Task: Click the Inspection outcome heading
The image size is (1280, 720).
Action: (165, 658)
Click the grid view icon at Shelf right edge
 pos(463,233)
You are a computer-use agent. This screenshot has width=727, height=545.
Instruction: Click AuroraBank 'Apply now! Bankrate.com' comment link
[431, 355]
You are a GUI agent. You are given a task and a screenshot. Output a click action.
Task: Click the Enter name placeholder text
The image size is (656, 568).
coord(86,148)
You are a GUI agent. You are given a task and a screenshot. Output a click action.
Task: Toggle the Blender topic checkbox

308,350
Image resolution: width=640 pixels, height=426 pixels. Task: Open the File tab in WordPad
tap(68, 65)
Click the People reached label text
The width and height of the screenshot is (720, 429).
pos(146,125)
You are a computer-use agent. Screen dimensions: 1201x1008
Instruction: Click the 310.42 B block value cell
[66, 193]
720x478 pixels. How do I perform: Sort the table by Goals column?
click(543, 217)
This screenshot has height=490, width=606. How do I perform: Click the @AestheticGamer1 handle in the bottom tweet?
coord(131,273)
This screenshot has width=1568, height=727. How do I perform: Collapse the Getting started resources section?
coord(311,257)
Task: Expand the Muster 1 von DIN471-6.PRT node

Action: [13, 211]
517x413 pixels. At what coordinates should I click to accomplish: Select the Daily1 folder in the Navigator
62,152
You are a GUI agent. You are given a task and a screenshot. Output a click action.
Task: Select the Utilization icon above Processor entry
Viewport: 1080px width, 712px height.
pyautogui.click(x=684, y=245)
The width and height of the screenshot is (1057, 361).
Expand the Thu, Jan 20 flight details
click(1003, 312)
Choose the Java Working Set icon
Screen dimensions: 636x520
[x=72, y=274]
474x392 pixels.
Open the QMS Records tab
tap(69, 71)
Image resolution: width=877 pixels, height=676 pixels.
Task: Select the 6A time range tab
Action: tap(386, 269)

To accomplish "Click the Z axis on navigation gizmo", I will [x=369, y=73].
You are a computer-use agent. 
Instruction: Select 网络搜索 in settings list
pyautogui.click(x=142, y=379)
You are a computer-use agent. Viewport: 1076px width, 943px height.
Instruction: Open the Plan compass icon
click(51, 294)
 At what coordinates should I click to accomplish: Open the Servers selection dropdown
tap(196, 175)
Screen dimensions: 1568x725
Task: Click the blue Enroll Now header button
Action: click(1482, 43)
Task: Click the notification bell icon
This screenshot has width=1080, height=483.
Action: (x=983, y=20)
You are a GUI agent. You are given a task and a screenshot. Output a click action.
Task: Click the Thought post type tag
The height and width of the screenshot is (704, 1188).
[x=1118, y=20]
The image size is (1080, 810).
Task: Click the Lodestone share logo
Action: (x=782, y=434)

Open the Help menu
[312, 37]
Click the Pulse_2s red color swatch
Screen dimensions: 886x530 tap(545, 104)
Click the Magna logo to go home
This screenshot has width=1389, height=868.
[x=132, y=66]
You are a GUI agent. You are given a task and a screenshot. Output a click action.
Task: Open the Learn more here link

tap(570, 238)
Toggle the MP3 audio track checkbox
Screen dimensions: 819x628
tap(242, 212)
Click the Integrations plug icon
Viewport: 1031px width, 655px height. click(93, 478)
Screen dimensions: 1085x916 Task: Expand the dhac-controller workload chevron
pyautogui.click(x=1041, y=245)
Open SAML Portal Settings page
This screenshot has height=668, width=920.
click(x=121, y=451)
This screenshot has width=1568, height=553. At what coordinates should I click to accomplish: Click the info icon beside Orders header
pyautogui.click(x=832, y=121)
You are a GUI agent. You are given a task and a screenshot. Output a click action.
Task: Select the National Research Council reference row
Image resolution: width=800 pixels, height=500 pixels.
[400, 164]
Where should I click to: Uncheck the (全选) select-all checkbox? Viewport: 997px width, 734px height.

**REQUIREMENT**:
Set down the material above exactly, in full.

**EXPECTED OUTPUT**:
Task: Click the Inspection outcome heading
The image size is (1280, 720).
Action: (165, 658)
Click the grid view icon at Shelf right edge
 pos(463,233)
You are a computer-use agent. This screenshot has width=727, height=545.
Instruction: Click AuroraBank 'Apply now! Bankrate.com' comment link
[431, 355]
You are a GUI agent. You are given a task and a screenshot. Output a click action.
Task: Click the Enter name placeholder text
The image size is (656, 568).
coord(86,148)
You are a GUI agent. You are given a task and a screenshot. Output a click action.
Task: Toggle the Blender topic checkbox

308,350
Image resolution: width=640 pixels, height=426 pixels. Task: Open the File tab in WordPad
tap(68, 65)
Click the People reached label text
The width and height of the screenshot is (720, 429).
pos(146,125)
You are a computer-use agent. Screen dimensions: 1201x1008
Instruction: Click the 310.42 B block value cell
[66, 193]
720x478 pixels. How do I perform: Sort the table by Goals column?
click(543, 217)
This screenshot has height=490, width=606. How do I perform: Click the @AestheticGamer1 handle in the bottom tweet?
coord(131,273)
This screenshot has width=1568, height=727. How do I perform: Collapse the Getting started resources section?
coord(311,257)
Task: Expand the Muster 1 von DIN471-6.PRT node

Action: [13, 211]
517x413 pixels. At what coordinates should I click to accomplish: Select the Daily1 folder in the Navigator
62,152
You are a GUI agent. You are given a task and a screenshot. Output a click action.
Task: Select the Utilization icon above Processor entry
Viewport: 1080px width, 712px height.
pyautogui.click(x=684, y=245)
The width and height of the screenshot is (1057, 361).
Expand the Thu, Jan 20 flight details
click(1003, 312)
Choose the Java Working Set icon
Screen dimensions: 636x520
[x=72, y=274]
474x392 pixels.
Open the QMS Records tab
tap(69, 71)
Image resolution: width=877 pixels, height=676 pixels.
Task: Select the 6A time range tab
Action: tap(386, 269)

To accomplish "Click the Z axis on navigation gizmo", I will [x=369, y=73].
You are a computer-use agent. 
Instruction: Select 网络搜索 in settings list
pyautogui.click(x=142, y=379)
You are a computer-use agent. Viewport: 1076px width, 943px height.
Instruction: Open the Plan compass icon
click(51, 294)
 At what coordinates should I click to accomplish: Open the Servers selection dropdown
tap(196, 175)
Screen dimensions: 1568x725
Task: Click the blue Enroll Now header button
Action: click(1482, 43)
Task: Click the notification bell icon
This screenshot has width=1080, height=483.
Action: (x=983, y=20)
You are a GUI agent. You are given a task and a screenshot. Output a click action.
Task: Click the Thought post type tag
The height and width of the screenshot is (704, 1188).
[x=1118, y=20]
The image size is (1080, 810).
Task: Click the Lodestone share logo
Action: (x=782, y=434)

Open the Help menu
[312, 37]
Click the Pulse_2s red color swatch
Screen dimensions: 886x530 tap(545, 104)
Click the Magna logo to go home
This screenshot has width=1389, height=868.
[x=132, y=66]
You are a GUI agent. You are given a task and a screenshot. Output a click action.
Task: Open the Learn more here link

tap(570, 238)
Toggle the MP3 audio track checkbox
Screen dimensions: 819x628
tap(242, 212)
Click the Integrations plug icon
Viewport: 1031px width, 655px height. click(93, 478)
Screen dimensions: 1085x916 Task: Expand the dhac-controller workload chevron
pyautogui.click(x=1041, y=245)
Open SAML Portal Settings page
This screenshot has height=668, width=920.
click(x=121, y=451)
This screenshot has width=1568, height=553. At what coordinates should I click to accomplish: Click the info icon beside Orders header
pyautogui.click(x=832, y=121)
You are a GUI agent. You are given a task and a screenshot. Output a click action.
Task: Select the National Research Council reference row
Image resolution: width=800 pixels, height=500 pixels.
[400, 164]
Where should I click to: Uncheck the (全选) select-all checkbox? Viewport: 997px width, 734px height.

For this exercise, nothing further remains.